Stories of bankruptcy and fraud and implosion are what often dominate headlines—the stuff of Ballers drama, indeed. “You hear all these horror stories about athletes mismanaging their money,” says Jamize Olawale of the Oakland Raiders, who attended the Personal Finance Boot Camp in 2016 with his wife. “You just never know who has your best interests in mind.” What you don’t hear much about are the players like Mendenhall, who have early influencers in their lives who give them beneficial, lasting advice; or the various players who, Kerney says, enjoy positive outcomes from their conservative, plain-vanilla investment decisions. “They’ve been boringly slogging along in public securities, by doing a high percentage of their stuff in indexes,” he says. “It doesn’t make for a story.”

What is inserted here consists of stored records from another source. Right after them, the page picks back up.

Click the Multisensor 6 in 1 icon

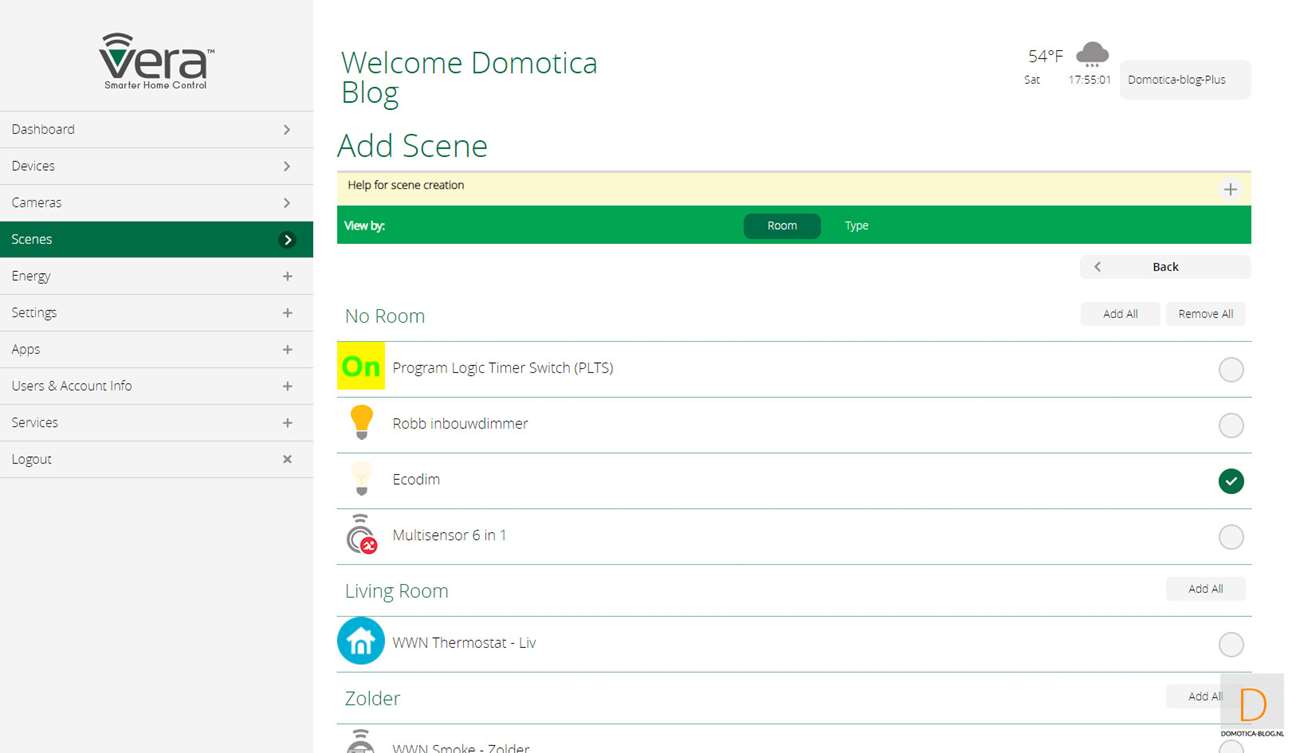coord(361,536)
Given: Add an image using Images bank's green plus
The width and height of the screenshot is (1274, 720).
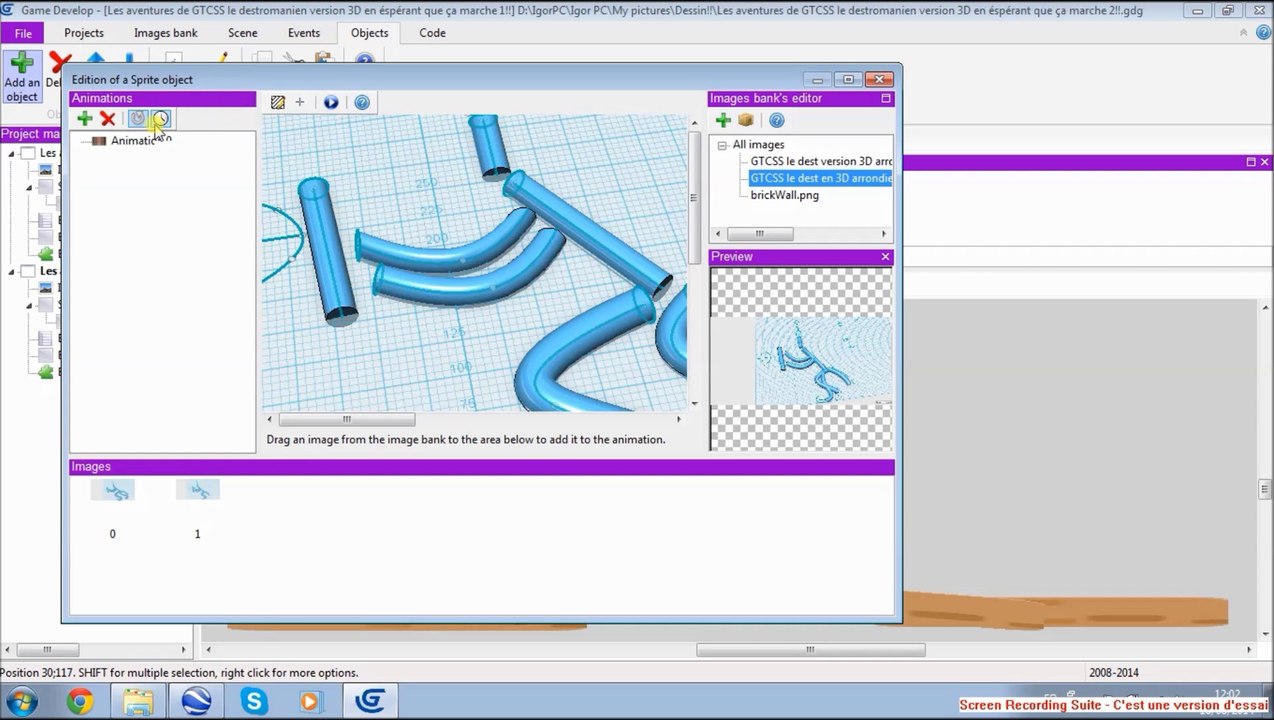Looking at the screenshot, I should (723, 120).
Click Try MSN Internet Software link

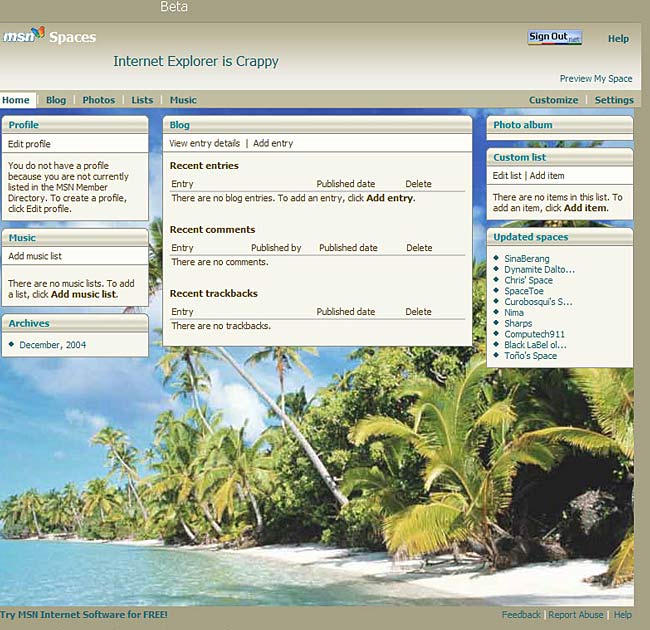click(84, 615)
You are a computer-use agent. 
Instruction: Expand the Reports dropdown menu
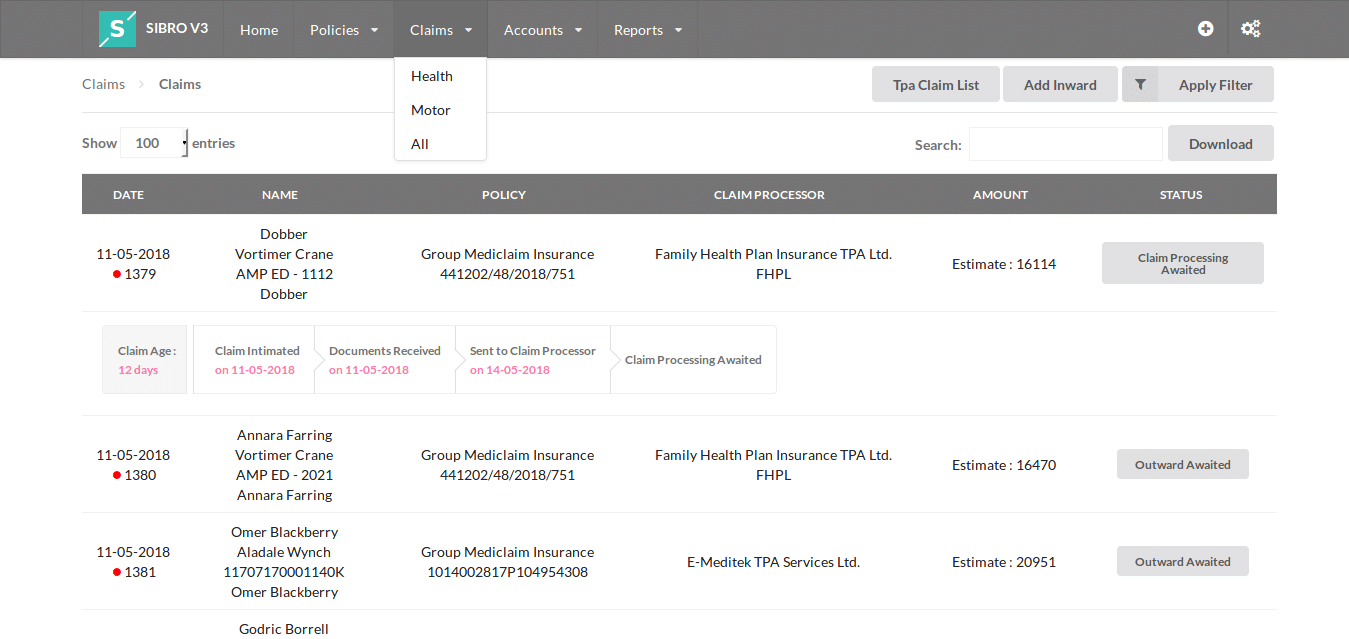tap(648, 30)
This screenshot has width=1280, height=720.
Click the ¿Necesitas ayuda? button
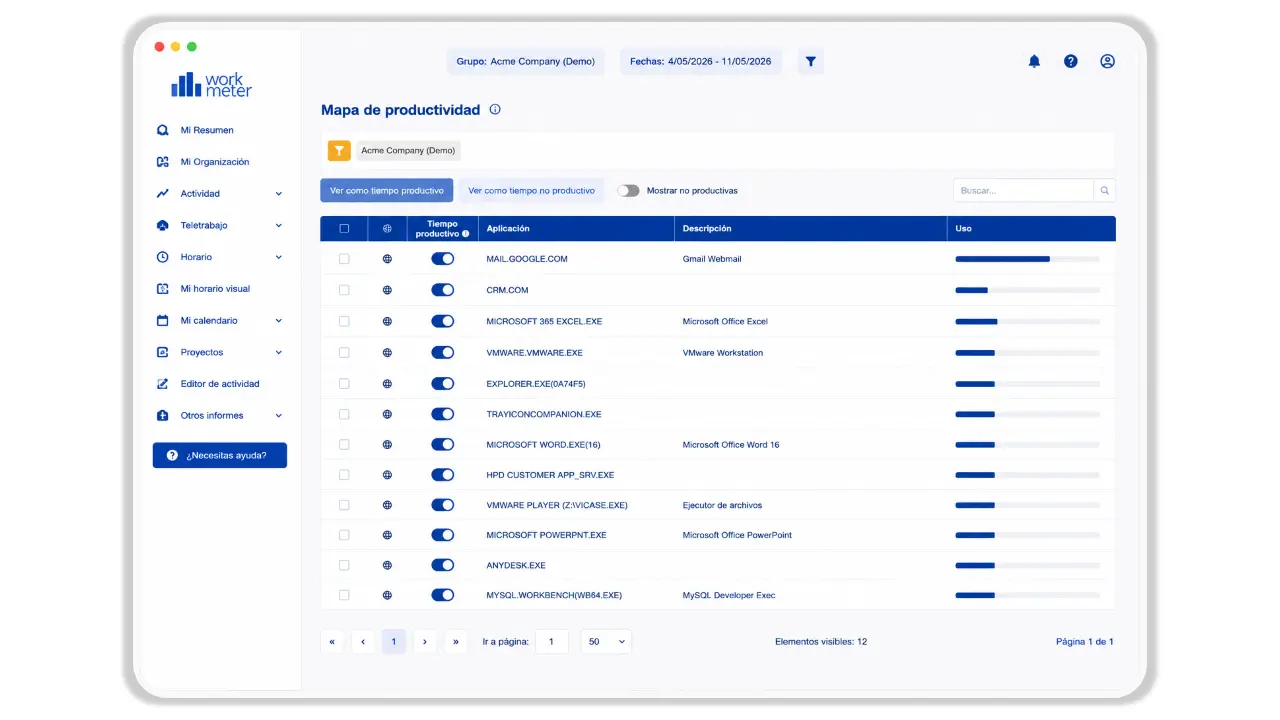(x=220, y=455)
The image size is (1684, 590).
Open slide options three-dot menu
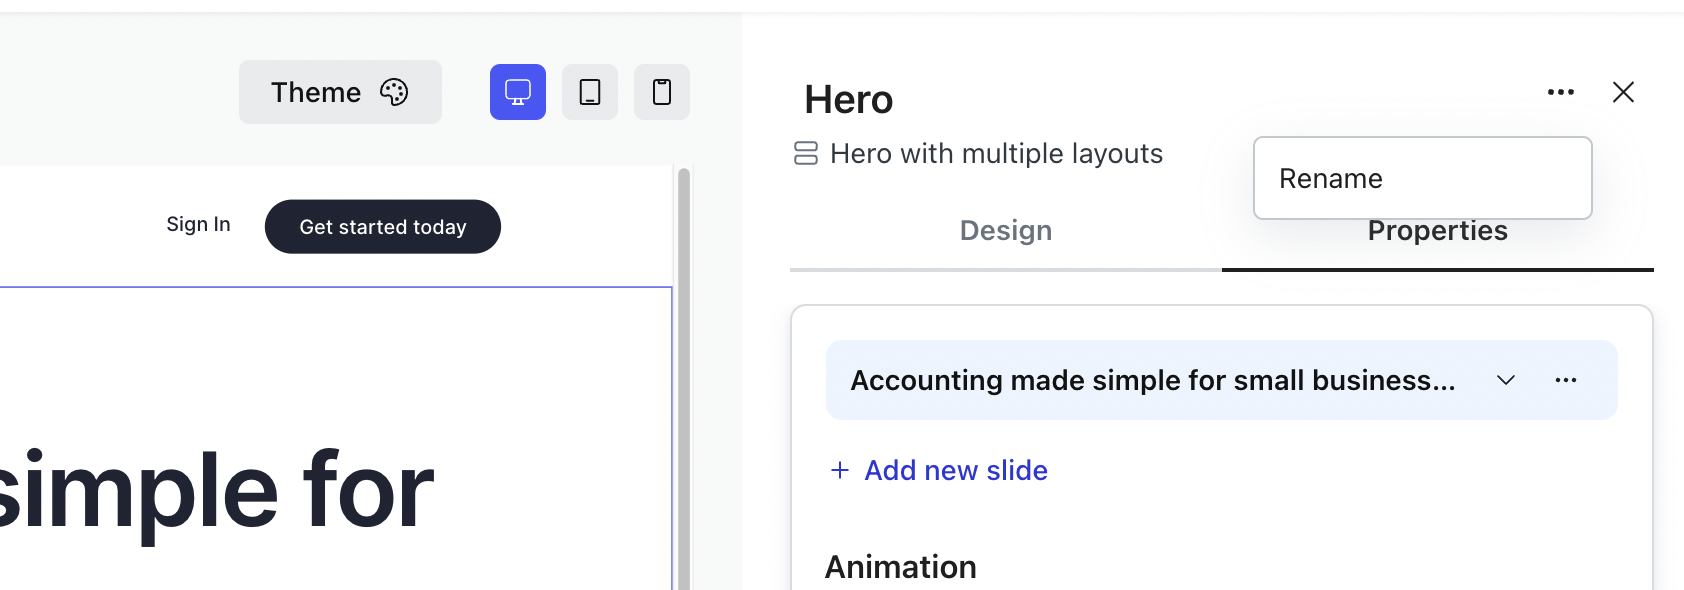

To #KnowYourDough means to keep learning, to ask questions without fretting about sounding vulnerable or dumb, to be a pest, to think about the future generations of your family and the passions you want to pursue, to be wary of the Spencer Strasmores of the world, to be OK with boring. “And another thing [Kerney] says,” Addae says, “is when you’re dealing with a financial adviser, you want to make sure that if they tell you to put their money somewhere, you make sure that’s where they’re putting their money, and their kid’s money.” In other words: It’s time to start saving up for some serious gumballs.